- ACTIVITY:
For the records below, print the lines from the line with "The width and height of the screenshot is (694, 1920)." through the line with "Given: Click the profile ID number 18968" exactly as written; include both end lines and exclude the rest.
[Opening THE INPUT section]
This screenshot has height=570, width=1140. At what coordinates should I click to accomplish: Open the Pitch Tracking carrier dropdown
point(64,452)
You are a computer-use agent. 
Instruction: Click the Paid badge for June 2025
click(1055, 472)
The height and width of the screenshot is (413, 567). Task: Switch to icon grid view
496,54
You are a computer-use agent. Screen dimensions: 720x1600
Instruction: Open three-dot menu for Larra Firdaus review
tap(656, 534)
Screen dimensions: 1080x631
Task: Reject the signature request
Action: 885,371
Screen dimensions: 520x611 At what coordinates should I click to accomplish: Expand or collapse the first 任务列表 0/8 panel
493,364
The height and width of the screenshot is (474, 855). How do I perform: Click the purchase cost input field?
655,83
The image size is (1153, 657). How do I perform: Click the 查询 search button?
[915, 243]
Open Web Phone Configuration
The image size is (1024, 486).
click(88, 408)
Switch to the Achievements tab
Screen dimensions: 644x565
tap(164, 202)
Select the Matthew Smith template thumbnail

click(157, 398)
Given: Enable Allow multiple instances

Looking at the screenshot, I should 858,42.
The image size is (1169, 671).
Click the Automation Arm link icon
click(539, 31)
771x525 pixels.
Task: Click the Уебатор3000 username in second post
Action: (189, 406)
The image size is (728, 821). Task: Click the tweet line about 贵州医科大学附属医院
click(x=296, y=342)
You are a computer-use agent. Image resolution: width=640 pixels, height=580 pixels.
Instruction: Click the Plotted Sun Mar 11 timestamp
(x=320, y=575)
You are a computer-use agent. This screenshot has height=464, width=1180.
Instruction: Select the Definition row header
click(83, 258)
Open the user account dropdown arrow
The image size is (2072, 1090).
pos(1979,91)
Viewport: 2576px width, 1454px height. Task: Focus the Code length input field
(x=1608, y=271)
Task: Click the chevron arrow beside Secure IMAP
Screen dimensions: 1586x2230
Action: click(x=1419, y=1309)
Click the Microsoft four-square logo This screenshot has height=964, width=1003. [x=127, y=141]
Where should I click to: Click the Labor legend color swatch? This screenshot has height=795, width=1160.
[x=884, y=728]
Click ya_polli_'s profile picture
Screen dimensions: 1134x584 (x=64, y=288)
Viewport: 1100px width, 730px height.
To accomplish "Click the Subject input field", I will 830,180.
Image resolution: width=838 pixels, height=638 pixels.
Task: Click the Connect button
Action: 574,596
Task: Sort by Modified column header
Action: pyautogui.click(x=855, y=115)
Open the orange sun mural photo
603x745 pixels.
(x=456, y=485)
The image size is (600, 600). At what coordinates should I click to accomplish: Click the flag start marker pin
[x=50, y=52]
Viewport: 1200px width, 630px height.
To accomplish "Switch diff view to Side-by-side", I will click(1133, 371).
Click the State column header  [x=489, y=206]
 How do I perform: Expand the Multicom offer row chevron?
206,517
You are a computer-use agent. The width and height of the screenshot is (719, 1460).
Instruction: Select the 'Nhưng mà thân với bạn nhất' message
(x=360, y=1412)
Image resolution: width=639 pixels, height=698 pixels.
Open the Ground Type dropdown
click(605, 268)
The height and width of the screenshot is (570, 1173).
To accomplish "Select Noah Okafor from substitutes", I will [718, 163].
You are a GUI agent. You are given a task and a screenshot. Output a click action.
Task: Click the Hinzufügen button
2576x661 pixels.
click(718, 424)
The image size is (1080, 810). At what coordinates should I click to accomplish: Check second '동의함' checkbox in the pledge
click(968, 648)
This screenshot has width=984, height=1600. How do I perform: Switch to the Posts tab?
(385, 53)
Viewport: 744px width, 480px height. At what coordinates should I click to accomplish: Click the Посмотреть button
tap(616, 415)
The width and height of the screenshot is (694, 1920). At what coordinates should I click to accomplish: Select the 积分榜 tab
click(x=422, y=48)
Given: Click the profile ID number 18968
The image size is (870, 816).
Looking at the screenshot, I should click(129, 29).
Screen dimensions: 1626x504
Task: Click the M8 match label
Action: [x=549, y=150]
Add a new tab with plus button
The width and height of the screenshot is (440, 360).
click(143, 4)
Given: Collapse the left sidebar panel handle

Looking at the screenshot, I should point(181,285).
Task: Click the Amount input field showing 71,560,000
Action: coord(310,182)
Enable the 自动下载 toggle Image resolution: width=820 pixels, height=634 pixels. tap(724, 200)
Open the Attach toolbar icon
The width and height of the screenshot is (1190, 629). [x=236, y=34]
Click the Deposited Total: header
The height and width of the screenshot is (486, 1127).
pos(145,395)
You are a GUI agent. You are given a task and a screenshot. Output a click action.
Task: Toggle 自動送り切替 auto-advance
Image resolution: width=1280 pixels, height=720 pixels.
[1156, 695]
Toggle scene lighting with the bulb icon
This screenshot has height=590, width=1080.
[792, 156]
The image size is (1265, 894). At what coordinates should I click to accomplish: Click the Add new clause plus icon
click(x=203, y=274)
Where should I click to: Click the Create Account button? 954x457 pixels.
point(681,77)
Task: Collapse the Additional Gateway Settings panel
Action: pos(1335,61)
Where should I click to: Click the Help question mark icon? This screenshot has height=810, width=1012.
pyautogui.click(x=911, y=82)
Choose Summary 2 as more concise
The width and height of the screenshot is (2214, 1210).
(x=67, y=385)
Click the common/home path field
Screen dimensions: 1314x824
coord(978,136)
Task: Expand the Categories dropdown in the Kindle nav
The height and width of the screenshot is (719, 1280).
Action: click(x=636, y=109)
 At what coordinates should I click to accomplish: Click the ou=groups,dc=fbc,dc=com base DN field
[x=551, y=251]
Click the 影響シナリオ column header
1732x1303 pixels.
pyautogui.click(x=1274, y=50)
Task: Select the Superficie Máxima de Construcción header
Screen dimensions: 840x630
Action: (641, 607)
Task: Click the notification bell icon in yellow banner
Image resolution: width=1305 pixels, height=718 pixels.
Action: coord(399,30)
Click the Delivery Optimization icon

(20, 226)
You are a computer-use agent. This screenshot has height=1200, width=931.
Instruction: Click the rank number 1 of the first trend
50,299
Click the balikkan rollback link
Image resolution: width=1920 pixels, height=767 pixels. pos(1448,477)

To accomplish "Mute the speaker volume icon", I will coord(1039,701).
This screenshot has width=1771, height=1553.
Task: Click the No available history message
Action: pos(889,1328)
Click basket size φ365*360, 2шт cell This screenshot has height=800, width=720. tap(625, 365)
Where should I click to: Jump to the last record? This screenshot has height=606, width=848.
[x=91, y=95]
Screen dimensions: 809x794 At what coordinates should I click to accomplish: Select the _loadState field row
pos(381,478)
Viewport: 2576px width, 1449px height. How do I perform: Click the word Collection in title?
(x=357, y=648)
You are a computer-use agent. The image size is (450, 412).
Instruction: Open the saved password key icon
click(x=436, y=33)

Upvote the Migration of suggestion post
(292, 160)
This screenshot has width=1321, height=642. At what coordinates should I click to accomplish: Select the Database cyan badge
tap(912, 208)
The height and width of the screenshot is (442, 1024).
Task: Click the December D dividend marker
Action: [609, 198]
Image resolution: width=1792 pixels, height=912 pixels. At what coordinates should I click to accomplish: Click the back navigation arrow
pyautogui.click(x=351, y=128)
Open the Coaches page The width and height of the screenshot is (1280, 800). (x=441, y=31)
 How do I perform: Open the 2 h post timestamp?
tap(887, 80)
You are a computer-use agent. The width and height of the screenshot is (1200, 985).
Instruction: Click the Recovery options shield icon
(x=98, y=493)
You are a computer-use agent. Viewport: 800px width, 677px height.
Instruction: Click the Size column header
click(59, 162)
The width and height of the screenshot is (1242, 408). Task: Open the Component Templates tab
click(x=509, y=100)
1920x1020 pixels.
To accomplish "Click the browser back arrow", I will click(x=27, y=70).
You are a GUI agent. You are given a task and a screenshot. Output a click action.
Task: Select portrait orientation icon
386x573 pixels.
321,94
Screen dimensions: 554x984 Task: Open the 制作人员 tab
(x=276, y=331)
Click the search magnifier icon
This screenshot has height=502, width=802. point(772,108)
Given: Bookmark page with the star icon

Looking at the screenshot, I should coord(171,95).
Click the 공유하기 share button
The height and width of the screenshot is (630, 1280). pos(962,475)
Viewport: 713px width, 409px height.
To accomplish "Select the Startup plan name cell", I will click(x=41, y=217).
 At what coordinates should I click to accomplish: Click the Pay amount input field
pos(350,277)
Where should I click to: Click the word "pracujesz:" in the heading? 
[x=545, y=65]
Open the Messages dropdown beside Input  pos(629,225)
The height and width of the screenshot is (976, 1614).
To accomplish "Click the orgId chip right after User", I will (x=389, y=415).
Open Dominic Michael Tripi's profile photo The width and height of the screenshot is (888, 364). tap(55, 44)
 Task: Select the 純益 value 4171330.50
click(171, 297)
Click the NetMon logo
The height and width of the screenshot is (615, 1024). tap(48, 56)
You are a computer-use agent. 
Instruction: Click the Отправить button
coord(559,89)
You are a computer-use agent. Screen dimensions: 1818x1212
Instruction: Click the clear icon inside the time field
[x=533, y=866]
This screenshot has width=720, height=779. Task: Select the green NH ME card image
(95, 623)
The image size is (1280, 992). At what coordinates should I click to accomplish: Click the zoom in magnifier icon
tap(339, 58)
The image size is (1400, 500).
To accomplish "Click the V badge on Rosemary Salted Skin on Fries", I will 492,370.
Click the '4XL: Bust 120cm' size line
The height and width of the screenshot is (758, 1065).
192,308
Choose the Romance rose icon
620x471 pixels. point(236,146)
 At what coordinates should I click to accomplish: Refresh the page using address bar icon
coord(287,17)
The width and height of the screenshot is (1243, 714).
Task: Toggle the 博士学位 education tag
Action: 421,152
[Closing THE INPUT section]
- RESULT OF THE TASK:
The width and height of the screenshot is (694, 1920). At what coordinates should I click to accomplish: Select the 积分榜 tab
click(x=422, y=48)
Given: Click the profile ID number 18968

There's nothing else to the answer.